In October, wholesale inflation dipped to a three-and-a-half year low of 0.16 per cent, compared to 5.54 per cent in the same month last year, on the back of unusually low prices of manufactures, despite October being traditionally a festival month with high sales. Economists also feel the Reserve Bank is also more likely to cut rates now to revive investment.
Friday’s GDP "data mean that another rate cut at the RBI’s Monetary Policy Committee meeting next Thursday is a done deal," said Mark Williams, Chief Asia Economist, Capital Economics. The RBI’s overnight lending rate or Repo rate already stands at a low of 5.15 per cent. However, despite the low interest rate regime investment growth slumped to just 1.0 per cent year-on-year during the second quarter of 2019-2020.
“The low growth data will certainly encourage the RBI to slash interest rates further but with low demand for loans and a fear among bankers that more loans may turn sticky, credit or investment growth is unlikely to revive … the way out is to tackle the demand side by increasing spending on NREGA, education, health, rural telecom and rural roads,” said Arun Kumar, Malcolm Adiseshiah Chair at Institute of Social Sciences.“In reality the GDP figures would have been worse but for the Government sector spending,” said Rao.

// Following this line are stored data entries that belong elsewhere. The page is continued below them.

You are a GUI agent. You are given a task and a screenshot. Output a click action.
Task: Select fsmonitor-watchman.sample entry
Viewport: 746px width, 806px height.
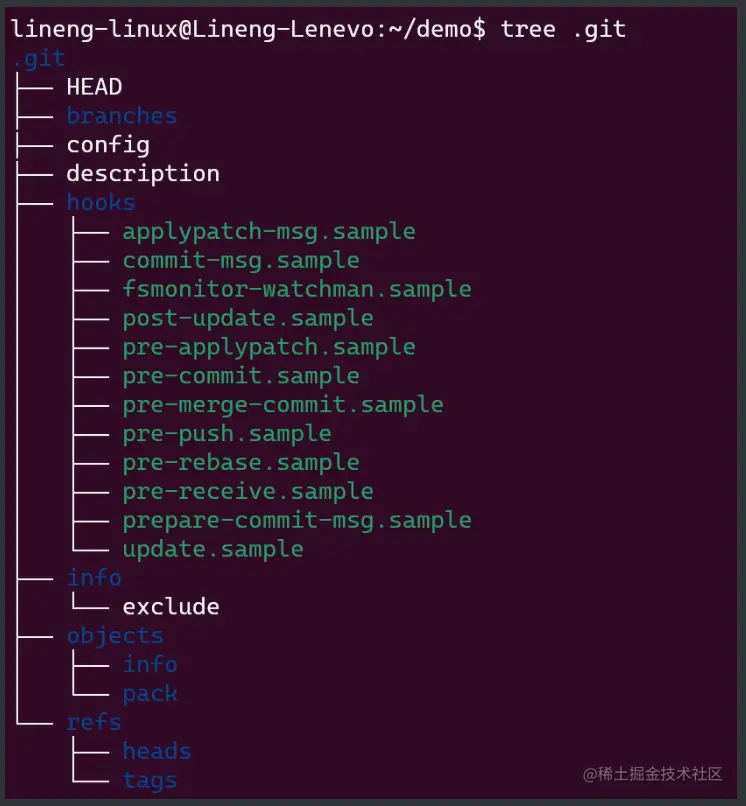pyautogui.click(x=296, y=290)
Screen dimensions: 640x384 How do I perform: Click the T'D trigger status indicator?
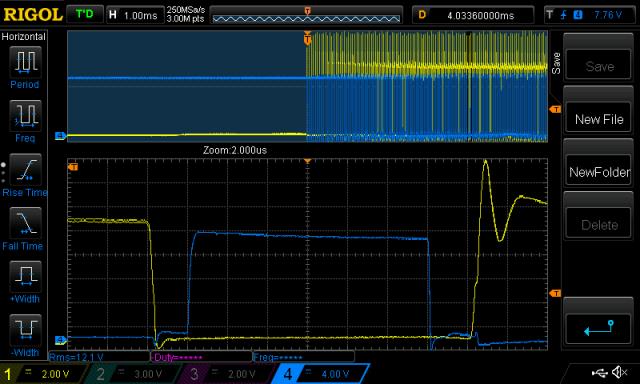[x=84, y=14]
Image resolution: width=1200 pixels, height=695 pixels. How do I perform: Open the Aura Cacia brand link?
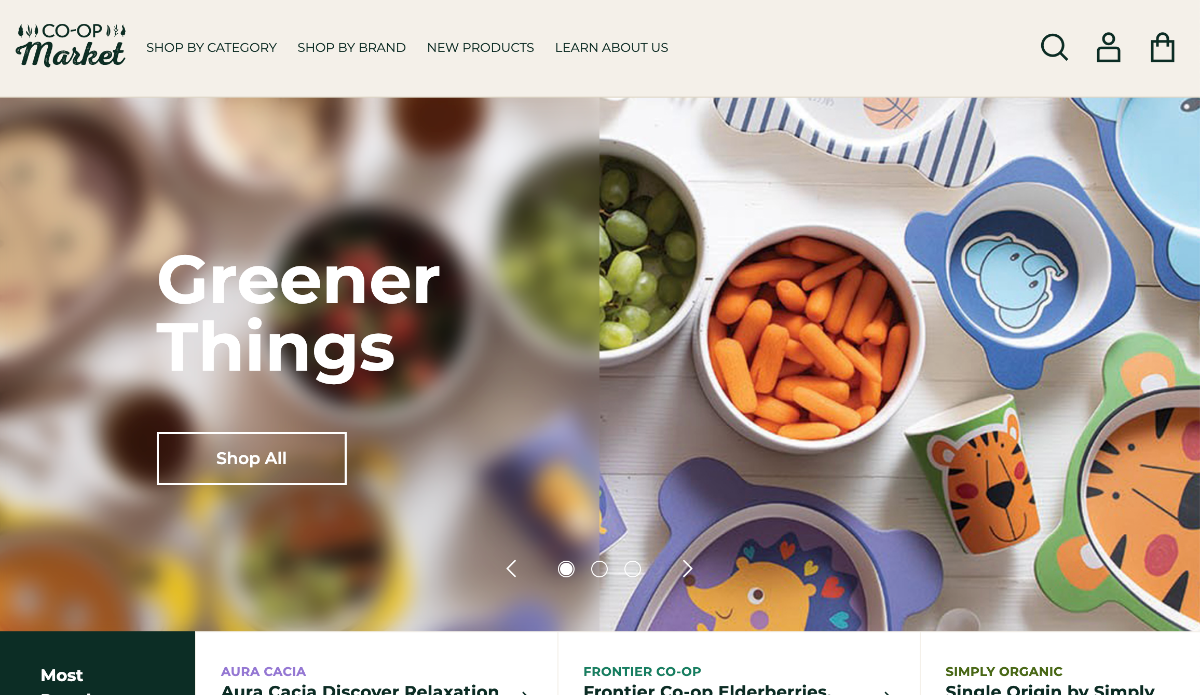pos(263,671)
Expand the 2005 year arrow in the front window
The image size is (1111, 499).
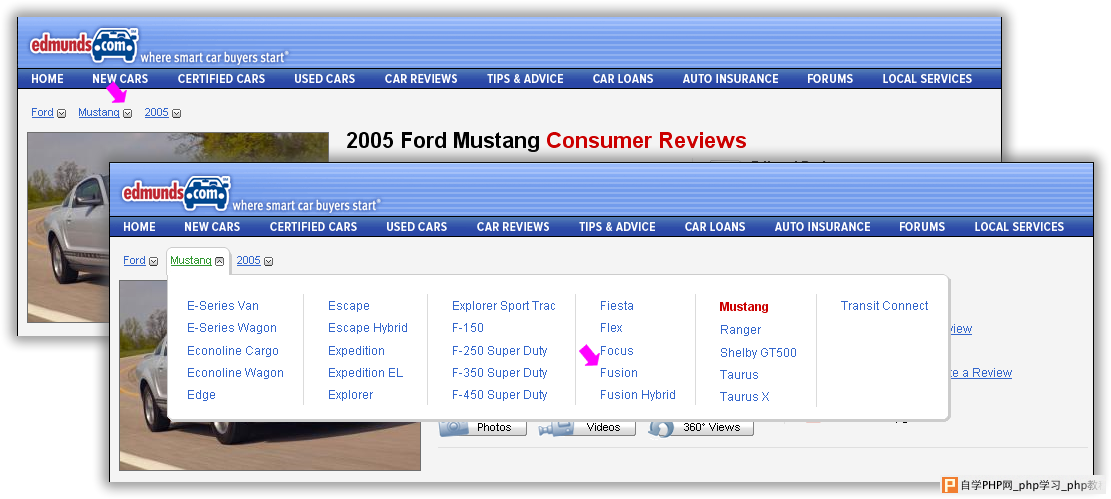(268, 262)
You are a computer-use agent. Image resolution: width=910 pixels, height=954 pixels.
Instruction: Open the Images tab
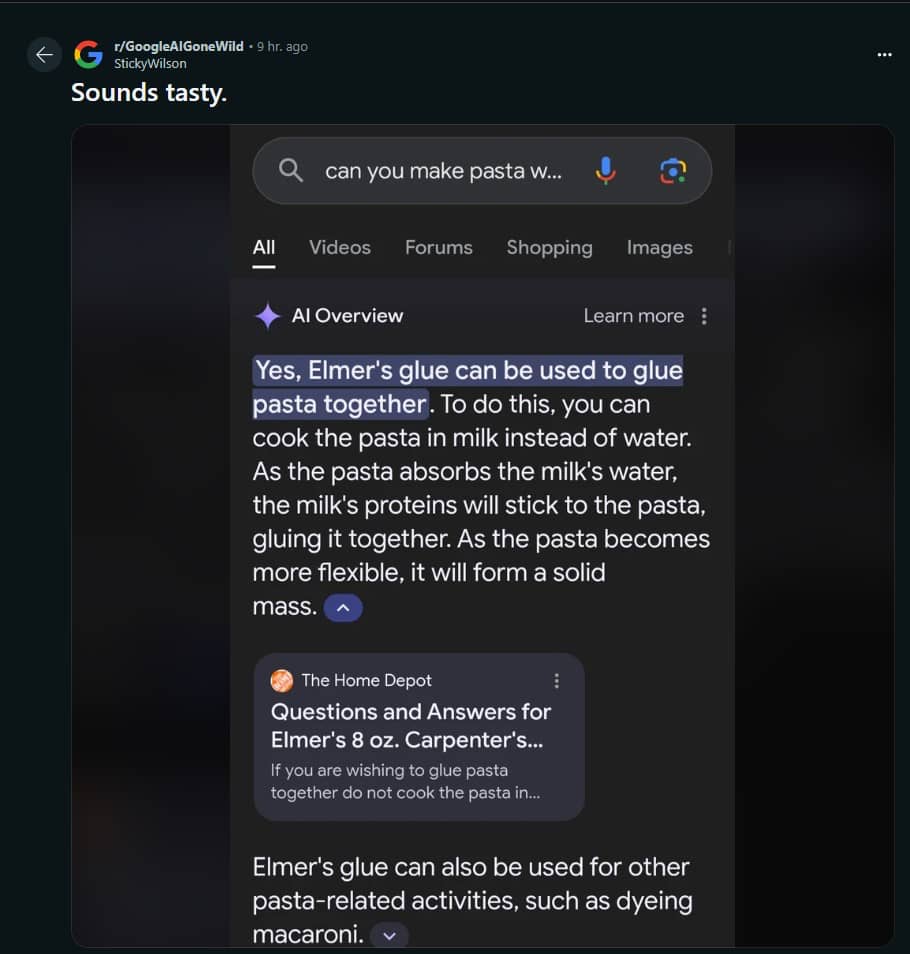(659, 248)
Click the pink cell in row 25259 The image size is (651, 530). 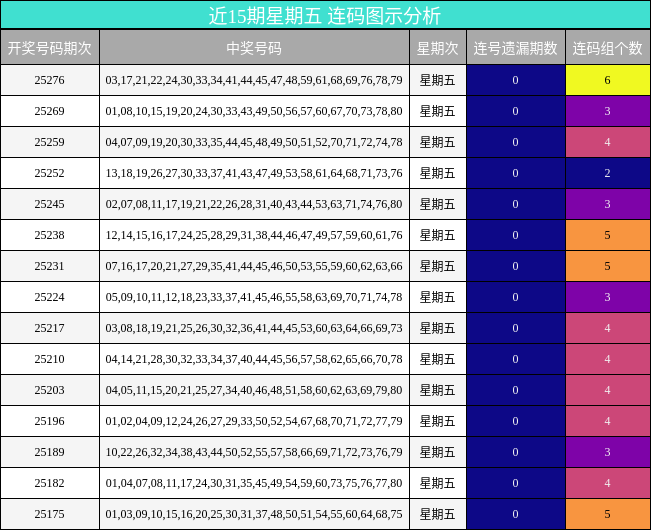607,142
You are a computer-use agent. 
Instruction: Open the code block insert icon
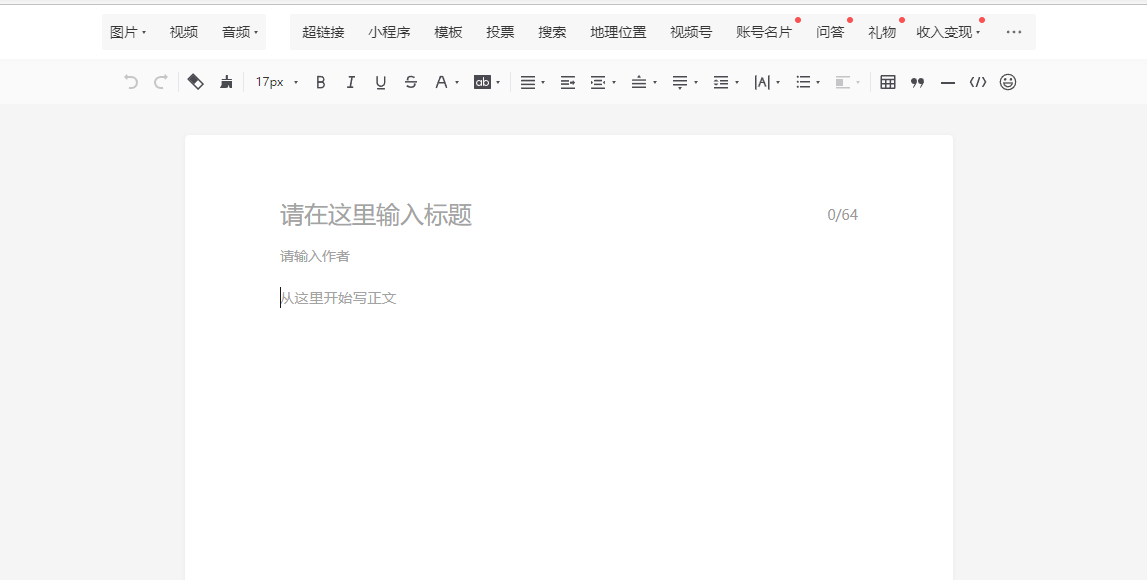(x=978, y=82)
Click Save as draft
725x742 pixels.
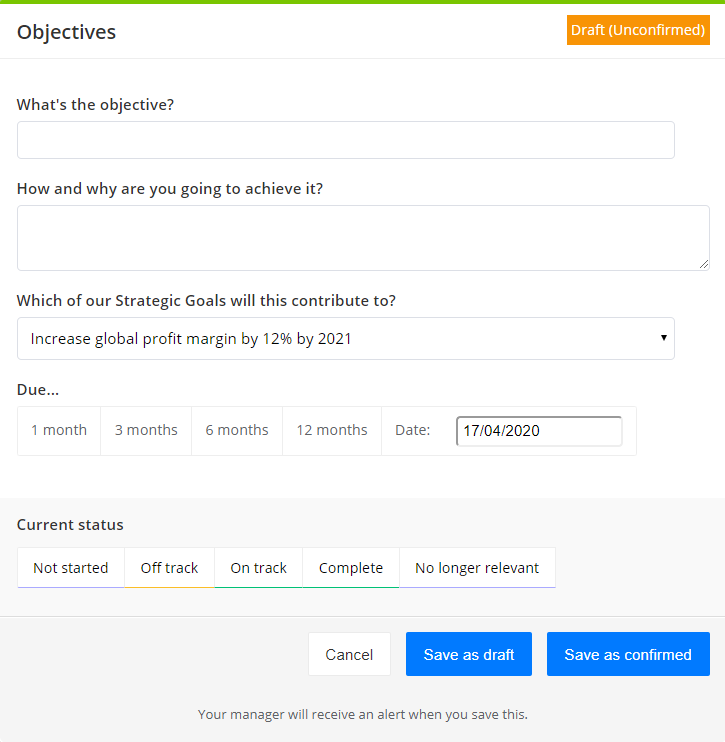coord(469,654)
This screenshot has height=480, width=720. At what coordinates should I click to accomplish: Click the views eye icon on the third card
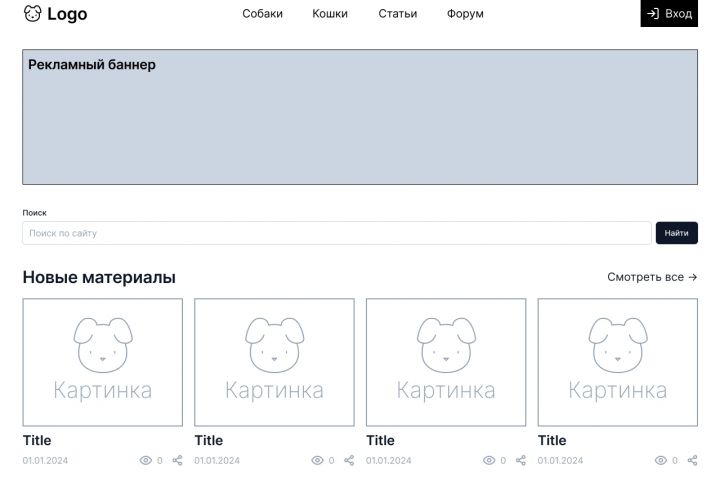click(x=489, y=460)
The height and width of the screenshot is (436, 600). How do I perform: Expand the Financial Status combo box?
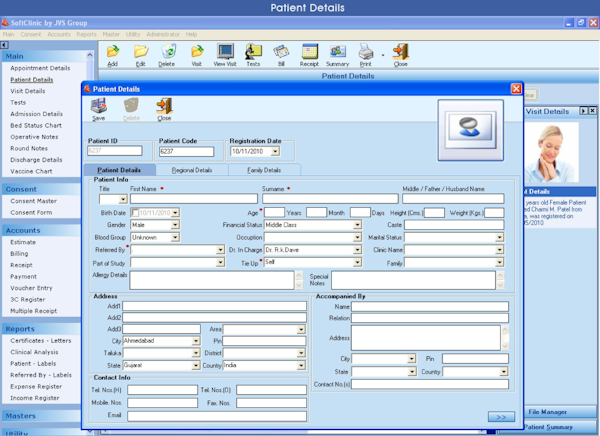(357, 225)
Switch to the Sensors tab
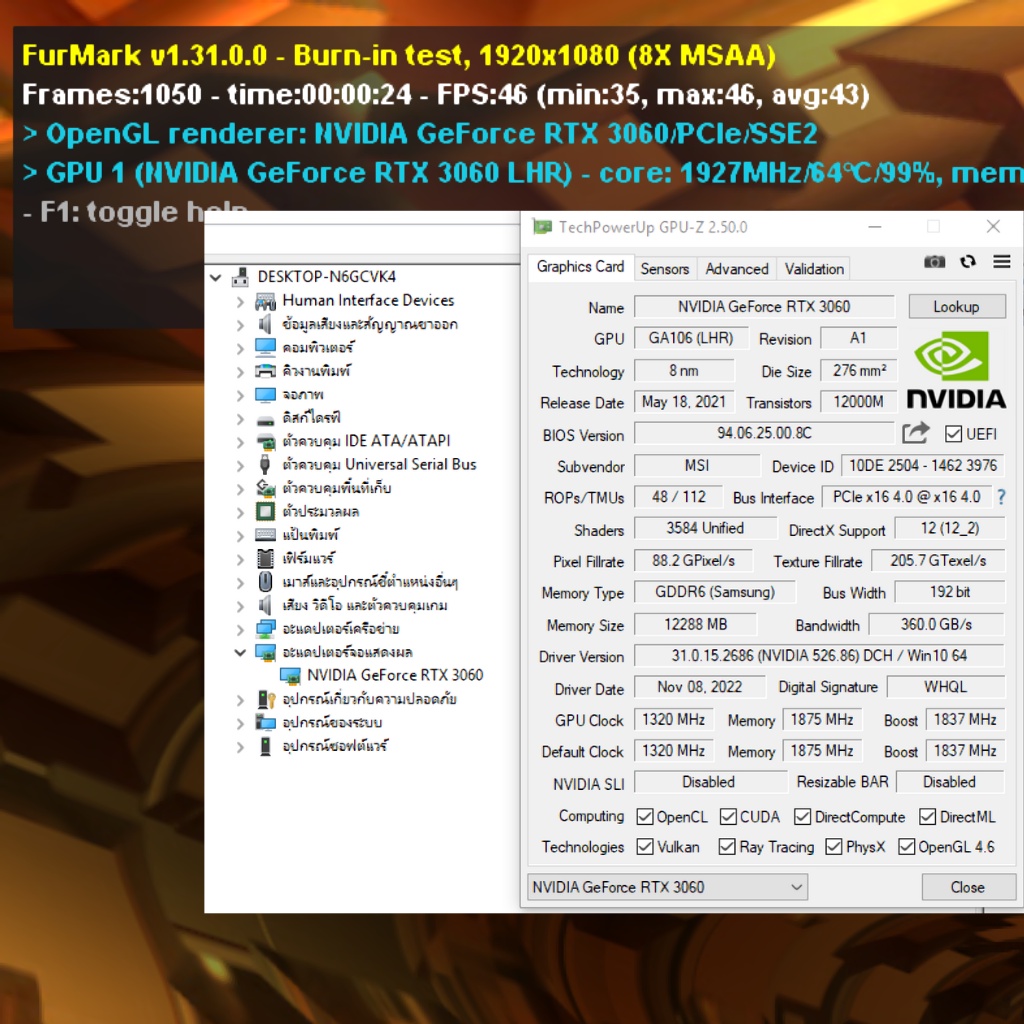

'Expert advice does not seem to reach policy makers’ ears'
"We are still not out of the woods. Strong demand creation measures are absolutely necessary," said Rao, adding "Unfortunately expert advice does not seem to reach the policy makers’ ears." Nobel Prize winning economist Abhijit Banerjee had in October too said policy makers should “worry more about demand” and advised that India needs to pump in money into the economy, "especially in the hands of the poor."
Government spending surged in the second quarter of this fiscal as expenditure public administration, defence and other services emerged as the one of the faster growing with a 11.6 per cent growth. Data from some 24 state governments also revealed that states had tried their hand at pump priming with revenue expenditure growth going up sharply by 16.2 per cent during this period. However, consumption demand and consumer sentiments remained low.
As per a RBI survey, consumer sentiment hits a 6-year low in September with sentiments around employment, income and discretionary spending going down. Economists suggest that an extraordinary spending push of the kind that India went in for in the aftermath of the 2008 Wall street crisis which saw global growth hit a nadir was needed to reverse this trend.